ACTIONS TO TAKE
A – Please list every kind of cheese named in the forum thread on cold-smoking cheese.
B – In the cold-smoking cheese thread, what temperature did handymanstan first set the smoker to?
C – Carry on the cold-smoking cheese thread from its final line.

SOURCE TEXT
[Start]

# Smoking some Blue cheese and Swiss today. 24 degrees out.  Perfect weather for a cold smoke!



## handymanstan (Jan 14, 2013)

The wife got me some good Blue cheese and Swiss yesterday.













smoke 052.jpg



__ handymanstan
__ Jan 14, 2013


















smoke 051.jpg



__ handymanstan
__ Jan 14, 2013






It is a balmy 24* so why not. Well when I got the smoker out it was pretty damp inside and out. I turned it on set it for 250*.













smoke 054.jpg



__ handymanstan
__ Jan 14, 2013






It is steaming well.  I will let it go till it drys out then drop the temp to the 70s start some Hickory dust and put the cheese on.

I will update as I progress.

Stan


----------



## baba bones (Jan 14, 2013)

Its a good day to be for the ole Mitten st. I smoked swiss and pepper jack yesterday with alder and apple 3.5 hrs and turned out Great  alder is a lighter smokey flavor .i'll se in acouple weeks .but ya know I had to sample so far so good ..Happy smokin


----------



## smoking b (Jan 14, 2013)

Cool! I haven't smoked blue cheese yet. I just smoked some colby jack, a few types of cheddar & some habanero cheese yesterday. Will stay tuned to see how yours turns out


----------



## dirtsailor2003 (Jan 14, 2013)

Its pretty cold when you have to warm up the smoker to COLD smoke cheese!! It was a balmy 5* this morning here!!!


----------



## handymanstan (Jan 14, 2013)

[End]

EXCERPTED RECORDS

[Start]

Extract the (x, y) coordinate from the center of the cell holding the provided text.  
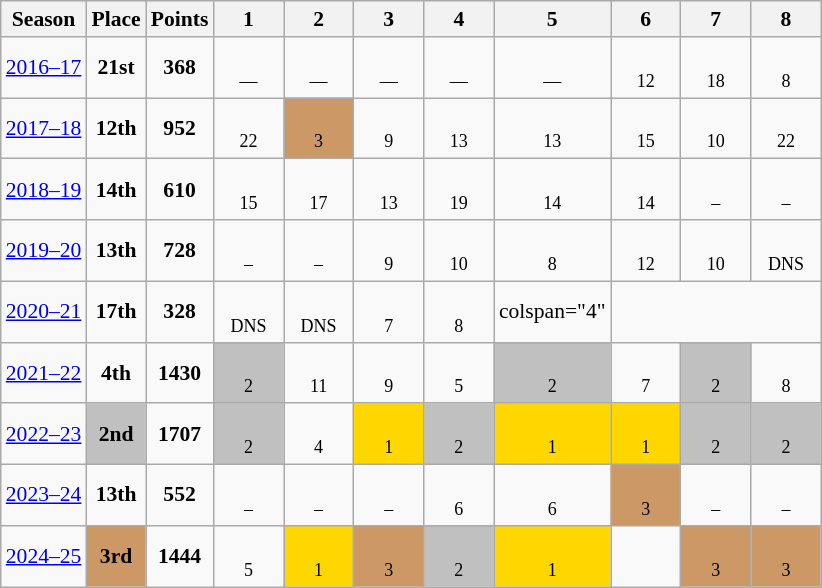
Points (180, 19)
17th (116, 312)
552 (180, 496)
2023–24 (44, 496)
1707 (180, 434)
12th (116, 128)
19 (459, 190)
2021–22 (44, 372)
952 (180, 128)
14th (116, 190)
2016–17 (44, 68)
11 (319, 372)
4th (116, 372)
368 (180, 68)
2019–20 (44, 250)
2017–18 (44, 128)
17 (319, 190)
1444 (180, 556)
colspan="4" (552, 312)
728 (180, 250)
Place (116, 19)
328 (180, 312)
2024–25 (44, 556)
610 (180, 190)
Season (44, 19)
2nd (116, 434)
3rd (116, 556)
18 (716, 68)
2020–21 (44, 312)
2022–23 (44, 434)
1430 (180, 372)
2018–19 (44, 190)
21st (116, 68)
Capture the cell that displays the provided text and extract its (x, y) central coordinate. 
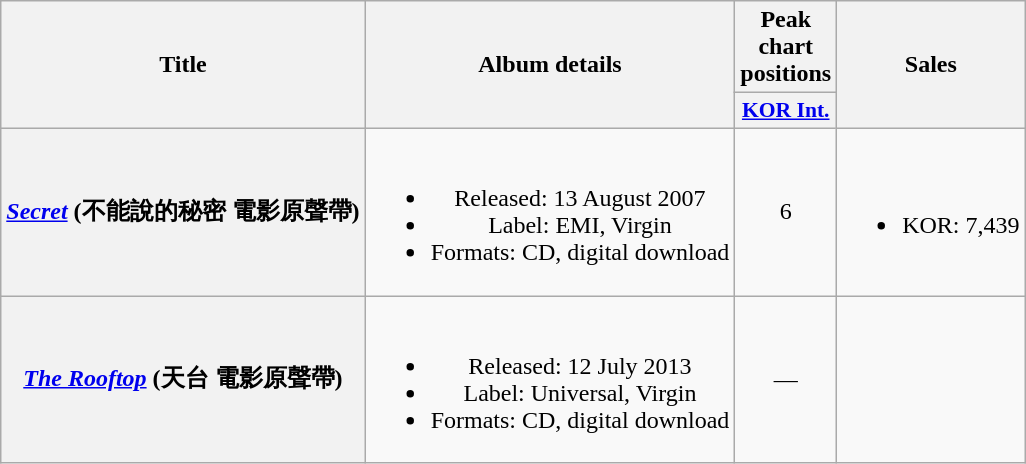
Album details (550, 65)
Peak chart positions (786, 47)
KOR Int. (786, 111)
Title (183, 65)
KOR: 7,439 (931, 212)
Released: 13 August 2007Label: EMI, VirginFormats: CD, digital download (550, 212)
Released: 12 July 2013Label: Universal, VirginFormats: CD, digital download (550, 380)
— (786, 380)
The Rooftop (天台 電影原聲帶) (183, 380)
Secret (不能說的秘密 電影原聲帶) (183, 212)
Sales (931, 65)
6 (786, 212)
Provide the (X, Y) coordinate of the cell's center where the given text is located.  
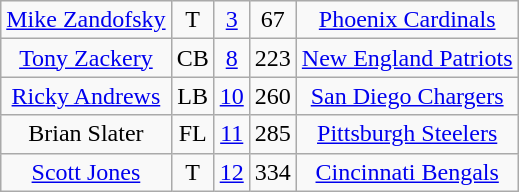
Cincinnati Bengals (407, 172)
10 (232, 96)
Pittsburgh Steelers (407, 134)
Tony Zackery (86, 58)
Scott Jones (86, 172)
Ricky Andrews (86, 96)
12 (232, 172)
LB (192, 96)
285 (272, 134)
Mike Zandofsky (86, 20)
Brian Slater (86, 134)
CB (192, 58)
334 (272, 172)
FL (192, 134)
260 (272, 96)
3 (232, 20)
Phoenix Cardinals (407, 20)
New England Patriots (407, 58)
11 (232, 134)
8 (232, 58)
223 (272, 58)
San Diego Chargers (407, 96)
67 (272, 20)
Output the (X, Y) coordinate of the center of the cell containing the given text.  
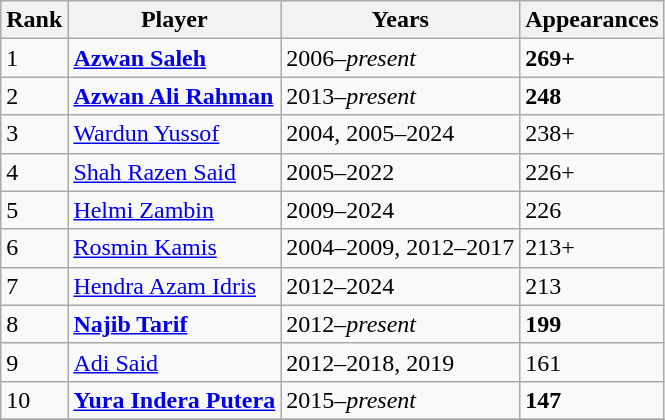
Wardun Yussof (174, 134)
3 (34, 134)
238+ (592, 134)
2005–2022 (400, 172)
Years (400, 20)
Najib Tarif (174, 324)
Rosmin Kamis (174, 248)
1 (34, 58)
Appearances (592, 20)
248 (592, 96)
2012–2024 (400, 286)
213+ (592, 248)
Azwan Saleh (174, 58)
226 (592, 210)
2004–2009, 2012–2017 (400, 248)
2009–2024 (400, 210)
2006–present (400, 58)
Adi Said (174, 362)
Azwan Ali Rahman (174, 96)
199 (592, 324)
2013–present (400, 96)
4 (34, 172)
213 (592, 286)
10 (34, 400)
161 (592, 362)
5 (34, 210)
2015–present (400, 400)
Helmi Zambin (174, 210)
2 (34, 96)
9 (34, 362)
2012–2018, 2019 (400, 362)
Player (174, 20)
Rank (34, 20)
269+ (592, 58)
7 (34, 286)
147 (592, 400)
8 (34, 324)
Yura Indera Putera (174, 400)
6 (34, 248)
Shah Razen Said (174, 172)
2012–present (400, 324)
2004, 2005–2024 (400, 134)
226+ (592, 172)
Hendra Azam Idris (174, 286)
Identify which cell holds the provided text, then report its [x, y] central coordinate. 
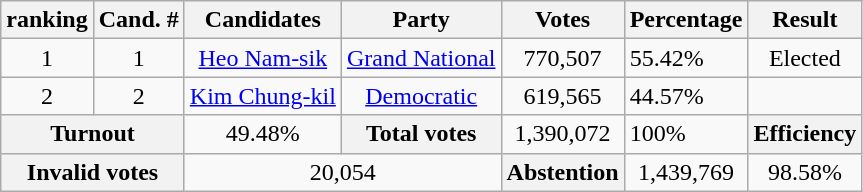
20,054 [342, 172]
Democratic [421, 96]
44.57% [686, 96]
55.42% [686, 58]
1,439,769 [686, 172]
Kim Chung-kil [262, 96]
49.48% [262, 134]
Votes [562, 20]
98.58% [805, 172]
Candidates [262, 20]
Percentage [686, 20]
Result [805, 20]
1,390,072 [562, 134]
Efficiency [805, 134]
Cand. # [138, 20]
Party [421, 20]
100% [686, 134]
Turnout [93, 134]
770,507 [562, 58]
Grand National [421, 58]
Elected [805, 58]
Heo Nam-sik [262, 58]
Total votes [421, 134]
ranking [47, 20]
Abstention [562, 172]
Invalid votes [93, 172]
619,565 [562, 96]
Search for the cell housing the specified text and yield its (x, y) center coordinate. 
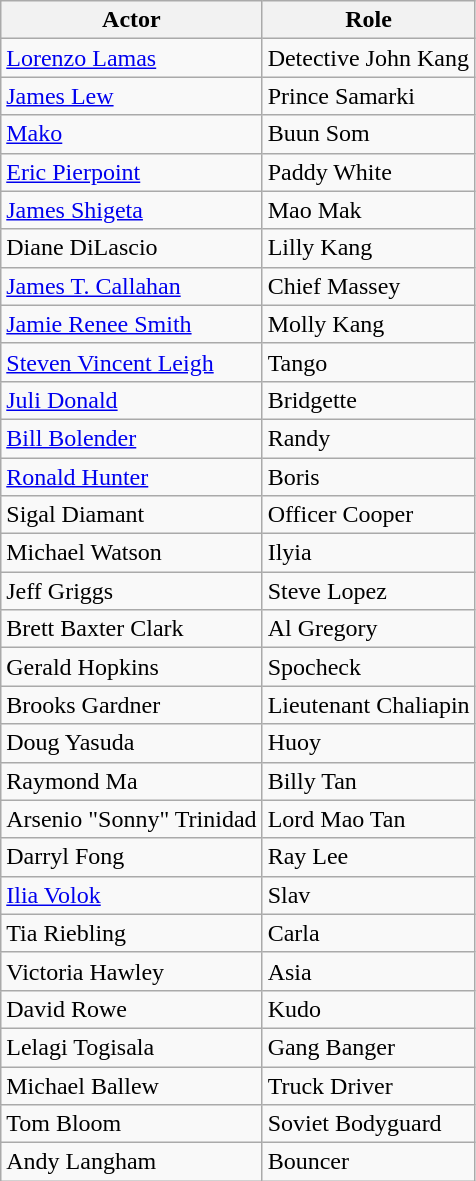
Sigal Diamant (132, 515)
Paddy White (368, 172)
Andy Langham (132, 1162)
Bridgette (368, 400)
Lilly Kang (368, 248)
Juli Donald (132, 400)
Tom Bloom (132, 1124)
Ilia Volok (132, 895)
Ray Lee (368, 857)
Randy (368, 438)
Boris (368, 477)
Al Gregory (368, 629)
Kudo (368, 1009)
Spocheck (368, 667)
Victoria Hawley (132, 971)
Mao Mak (368, 210)
Carla (368, 933)
Huoy (368, 743)
Molly Kang (368, 324)
Ronald Hunter (132, 477)
Ilyia (368, 553)
Lelagi Togisala (132, 1047)
Brooks Gardner (132, 705)
James Lew (132, 96)
Chief Massey (368, 286)
Truck Driver (368, 1085)
Jamie Renee Smith (132, 324)
Jeff Griggs (132, 591)
Lord Mao Tan (368, 819)
Michael Watson (132, 553)
Diane DiLascio (132, 248)
Darryl Fong (132, 857)
Slav (368, 895)
Arsenio "Sonny" Trinidad (132, 819)
Lorenzo Lamas (132, 58)
Billy Tan (368, 781)
Tango (368, 362)
Michael Ballew (132, 1085)
Detective John Kang (368, 58)
Prince Samarki (368, 96)
Actor (132, 20)
Doug Yasuda (132, 743)
Officer Cooper (368, 515)
Asia (368, 971)
Buun Som (368, 134)
Raymond Ma (132, 781)
Eric Pierpoint (132, 172)
Brett Baxter Clark (132, 629)
Gang Banger (368, 1047)
Soviet Bodyguard (368, 1124)
Lieutenant Chaliapin (368, 705)
Mako (132, 134)
Steve Lopez (368, 591)
Bouncer (368, 1162)
Gerald Hopkins (132, 667)
Role (368, 20)
Tia Riebling (132, 933)
David Rowe (132, 1009)
Bill Bolender (132, 438)
James Shigeta (132, 210)
James T. Callahan (132, 286)
Steven Vincent Leigh (132, 362)
From the cell containing the given text, extract its center point as (X, Y) coordinate. 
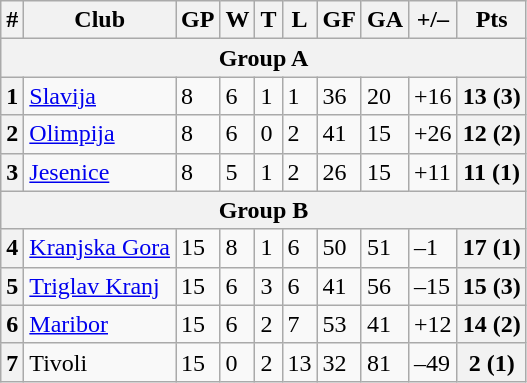
Olimpija (100, 134)
L (300, 20)
–15 (434, 286)
Triglav Kranj (100, 286)
26 (339, 172)
Maribor (100, 324)
36 (339, 96)
+12 (434, 324)
W (238, 20)
13 (3) (492, 96)
17 (1) (492, 248)
Group B (264, 210)
51 (384, 248)
2 (1) (492, 362)
+/– (434, 20)
Group A (264, 58)
12 (2) (492, 134)
GA (384, 20)
4 (12, 248)
13 (300, 362)
20 (384, 96)
+16 (434, 96)
Club (100, 20)
T (268, 20)
–49 (434, 362)
Jesenice (100, 172)
+11 (434, 172)
# (12, 20)
81 (384, 362)
Pts (492, 20)
32 (339, 362)
Tivoli (100, 362)
GP (198, 20)
56 (384, 286)
53 (339, 324)
Slavija (100, 96)
14 (2) (492, 324)
–1 (434, 248)
15 (3) (492, 286)
GF (339, 20)
Kranjska Gora (100, 248)
50 (339, 248)
11 (1) (492, 172)
+26 (434, 134)
Provide the [x, y] coordinate of the cell's center where the given text is located.  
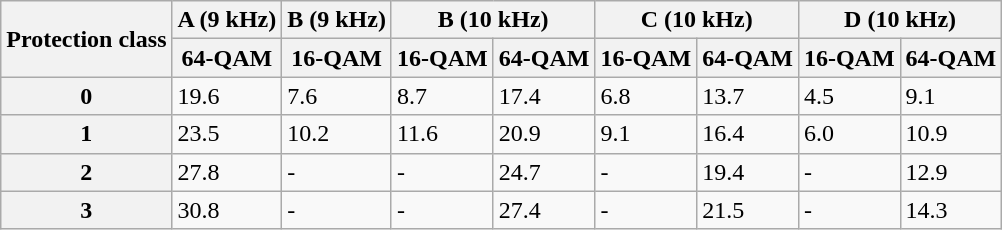
10.9 [951, 134]
6.0 [849, 134]
17.4 [544, 96]
D (10 kHz) [900, 20]
27.4 [544, 210]
6.8 [646, 96]
30.8 [227, 210]
16.4 [748, 134]
7.6 [337, 96]
27.8 [227, 172]
8.7 [442, 96]
20.9 [544, 134]
A (9 kHz) [227, 20]
21.5 [748, 210]
B (10 kHz) [492, 20]
11.6 [442, 134]
1 [86, 134]
14.3 [951, 210]
24.7 [544, 172]
2 [86, 172]
0 [86, 96]
12.9 [951, 172]
23.5 [227, 134]
13.7 [748, 96]
Protection class [86, 39]
19.6 [227, 96]
3 [86, 210]
19.4 [748, 172]
10.2 [337, 134]
4.5 [849, 96]
B (9 kHz) [337, 20]
C (10 kHz) [696, 20]
Search for the cell housing the specified text and yield its (X, Y) center coordinate. 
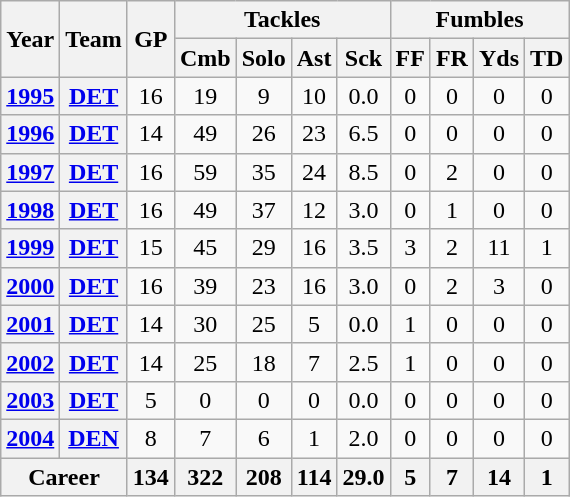
Tackles (282, 20)
2.5 (364, 362)
29 (264, 248)
208 (264, 477)
8.5 (364, 172)
Sck (364, 58)
24 (314, 172)
26 (264, 134)
1997 (30, 172)
1999 (30, 248)
1995 (30, 96)
Year (30, 39)
12 (314, 210)
2001 (30, 324)
Yds (498, 58)
FF (410, 58)
6 (264, 438)
39 (205, 286)
Cmb (205, 58)
8 (150, 438)
6.5 (364, 134)
TD (547, 58)
30 (205, 324)
Ast (314, 58)
Team (94, 39)
2004 (30, 438)
2003 (30, 400)
2.0 (364, 438)
59 (205, 172)
1996 (30, 134)
DEN (94, 438)
29.0 (364, 477)
45 (205, 248)
2002 (30, 362)
GP (150, 39)
9 (264, 96)
2000 (30, 286)
10 (314, 96)
19 (205, 96)
FR (452, 58)
37 (264, 210)
Solo (264, 58)
322 (205, 477)
134 (150, 477)
114 (314, 477)
35 (264, 172)
3.5 (364, 248)
15 (150, 248)
Fumbles (480, 20)
11 (498, 248)
Career (64, 477)
18 (264, 362)
1998 (30, 210)
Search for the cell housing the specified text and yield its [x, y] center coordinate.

[End]

OUTPUTS
A – Blue cheese, Swiss, pepper jack, colby jack, cheddar, habanero cheese

B – 250 degrees.

C –
Just put the cheese in.  It took two hrs two warm and dry out the smoker then 2 hrs to cool down.  The temp in the smoker is 79* and the at is 26* so it will cool more.  I will let it drop to 70* then the pid will keep it there. Should have Qview in three hrs.  see you then

Stan


----------



## handymanstan (Jan 14, 2013)

Took the cheese off 2 1/2 hrs in.  I was going to go three but tasted the blue and at 2 1/2 it had good color and tasted great.













smoke 058.jpg



__ handymanstan
__ Jan 14, 2013


















smoke 057.jpg



__ handymanstan
__ Jan 14, 2013






The Swiss came sliced thinner than I wanted so I put two together and smoked the 8 slices as 4.  You can see the difference in color.

All sealed up ready for the dreaded wait.













smoke 059.jpg



__ handymanstan
__ Jan 14, 2013






The best thing about smoking Blue cheese is every time you move it or touch it bits fall off and you have to eat them..Yum

Thanks for looking this was a fun smoke my granddaughter helped and I heard yuc and eewww more than ever before.

Stan


----------



## dirtsailor2003 (Jan 14, 2013)

Great looking Cheese! We really like smoked Swiss. Gonna have to get my hands on some good blue cheese and give it a go!


----------



## smoking b (Jan 14, 2013)

Looks good man! Good luck with that wait - I hate it!!


----------



## donr (Jan 15, 2013)

I have tried the Amish Applewood Smoked Blue Cheese before.  Quite tasty.  I may have to copy your insulating blanket.  Does it hold up during the summer?


----------



## handymanstan (Jan 15, 2013)

dirtsailor2003 said:


> Great looking Cheese! We really like smoked Swiss. Gonna have to get my hands on some good blue cheese and give it a go!


Thanks I did blue before with cherry and it was great.


Smoking B said:


> Looks good man! Good luck with that wait - I hate it!!


Thank you I am only going to wait one week then I have to try it.


donr said:


> I have tried the Amish Applewood Smoked Blue Cheese before.  Quite tasty.  I may have to copy your insulating blanket.  Does it hold up during the summer?


The Amish make the best cheeses.   I have not used the insulation in the summer I got the smoker in September 2012 but it works well in the winter.

Stan


----------



## twigertwig (Jan 16, 2013)

Looks good! I've been wanting to smoke some cheese, just haven't made it there yet. I've heard 1 hour is good, but you say 2.5 hours. Not to smokey?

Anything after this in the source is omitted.